Updated 2011-07-03 16:49:38 by dkf

Rohan Pall [1], (2002-10-09) October 9, 2002

There doesn't seem to be many options when you're trying to generate PDF (what an infernal format) with Tcl/Tk on Microsoft Windows especially for scientific text.

Using a miktex backend

This seems crazy, there are so many files in the complete distribution, it's insanity! But there seems to be a lot of useful LaTeX extensions (I've got a chemistry bent so it has to generate chemical text well)

What files are needed (what do I ship with) and how do I call those files to generate PDF? I'm going to start with LaTeX source, using chemistry extensions.

Using the canvas to generate Postscript then converting to PDF

This seems too low-level for chemical text.

Docbook backend

Is there chemical markup and win32 command line tools available for it?

A lot more research is needed... your help is more than welcome

So far the best way seems to be to go with the LaTeX backend and just decipher miktex. What do you think?

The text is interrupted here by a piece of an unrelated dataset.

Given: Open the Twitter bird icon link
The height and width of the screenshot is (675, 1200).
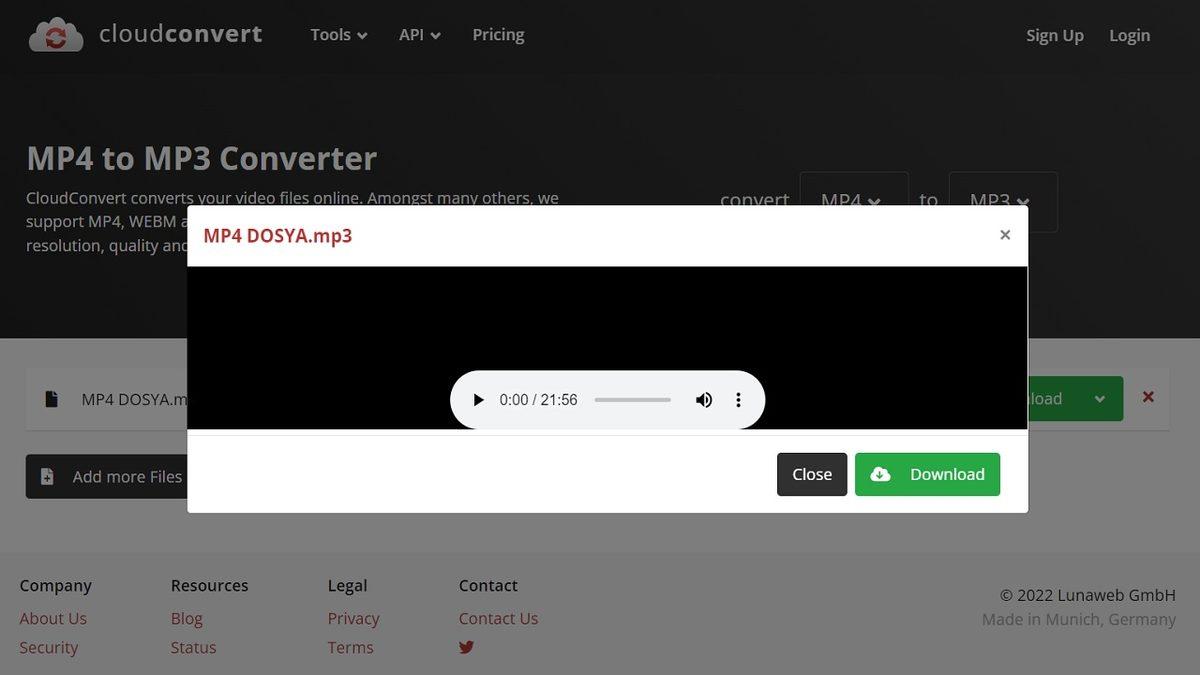Looking at the screenshot, I should (x=466, y=647).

I have used Lout with the -PDF option. See [2] and get v3.25 . It runs on lots of different Unixes as well as Win32, and fits on a floppy.

I find the output clean and it works well with many different printers. If you are making heavy use of the diag or eqn package in lout, it might make sense to generate PS first, then convert to PDF using Ghostscript. I get the best output from such a combination.

Plus, the docs are very well written. (lout comments by Patrick Giagnocavo, [email protected])

Do you have lout version 3.25 precompiled for Win32? I was only able to find a 3.24 win32 binary. Thanks, lout looks really promising ;)

PDFlib

For low level drawing of a PDF you can use PDFlib. I use this on Linux and it does a really good job. Of course it's *really* lowlevel. But it might be possible to use this to create a package that can do almost anything you want. JAC

I would rather use something that already does scientific text rendering... I don't want to have to build my own LaTeX or lout ;) Plus I don't have the cash for the commercial PDFlib license ;(

AM For what it is worth, we found that HTMLDOC [3] is doing just what we want - via a GUI and command-line driven.

Sarnold: I recently came to know about LibHaru [4], for which bindings to Lua and Ruby are available. I want to mention it is free, open-source software.